Le gouvernement fédéral a créé cette nouvelle agence dans le cadre de ses efforts pour remanier son protocole d’achat d’équipement militaire, afin d’accélérer un système conçu pour être lent et peu risqué.
James Fergusson, chercheur principal en défense à l'Université du Manitoba, a récemment averti un comité de la Chambre des communes qu'il était quasiment impossible de réformer le système d'approvisionnement en raison de la multitude d'intérêts concurrents en jeu.
«On peut jouer sur les marges et faire évoluer les choses petit à petit, mais on ne résoudra pas le problème», a-t-il dit.
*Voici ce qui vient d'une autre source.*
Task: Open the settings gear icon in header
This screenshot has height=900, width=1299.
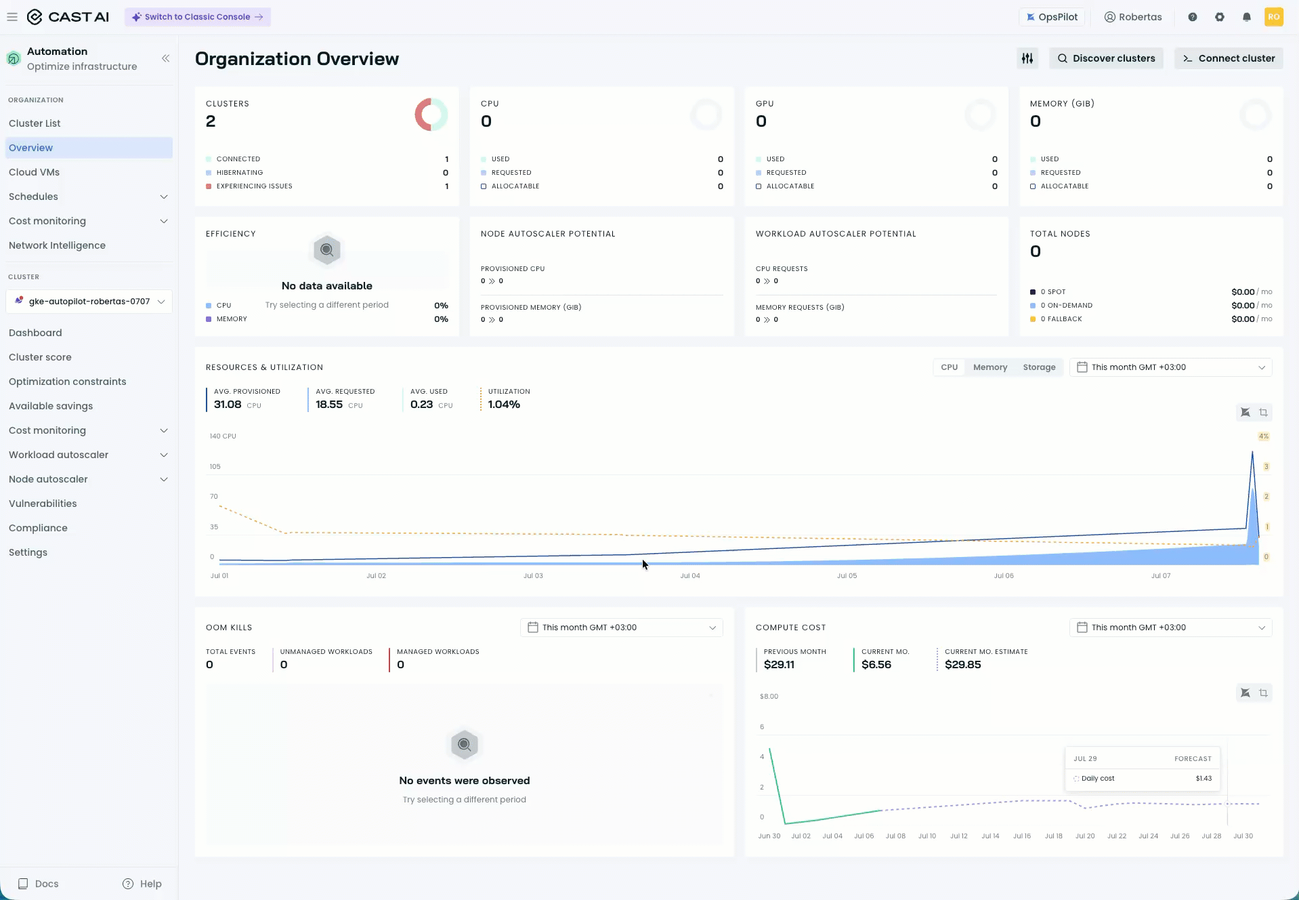Action: (1220, 17)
Les politiciens veulent créer des emplois locaux. Les bureaucrates veulent dépenser l'argent des contribuables judicieusement et éviter de privilégier les entreprises. L'armée veut du matériel conçu pour cette tâche.
Mais Gaëlle Rivard Piché, directrice de l'Institut de la Conférence des associations de la défense, a déclaré que l'approvisionnement en matière de défense peut évoluer si la volonté politique est là et si le Cabinet envoie des «signaux clairs» quant à ses souhaits.
«Historiquement, si l'on considère les moments où le Canada a réellement augmenté ses dépenses de défense et acquis rapidement des capacités, c'était face à une menace claire, a-t-elle expliqué. Ce qui nous échappe encore, c'est de savoir quelles sont les menaces auxquelles le Canada est confronté.»
«La Russie représente une menace évidente, car elle incite les alliés de l'OTAN à violer l'espace aérien des pays européens par des incursions de drones et d'avions», a-t-elle ajouté.
Mme Rivard Piché a soutenu qu'Ottawa et la communauté de la défense doivent encore convaincre les Canadiens de la nécessité d'augmenter les dépenses de défense, pour des raisons qui vont au-delà des pressions commerciales du président américain Donald Trump et de ses commentaires sur l'annexion du Canada.
Elle a ajouté que le déploiement actuel des Forces canadiennes en Lettonie est à peu près au même niveau que celui de la mission en Afghanistan à son apogée, mais que «pour une raison inconnue, nous n'y accordons pas vraiment d'importance».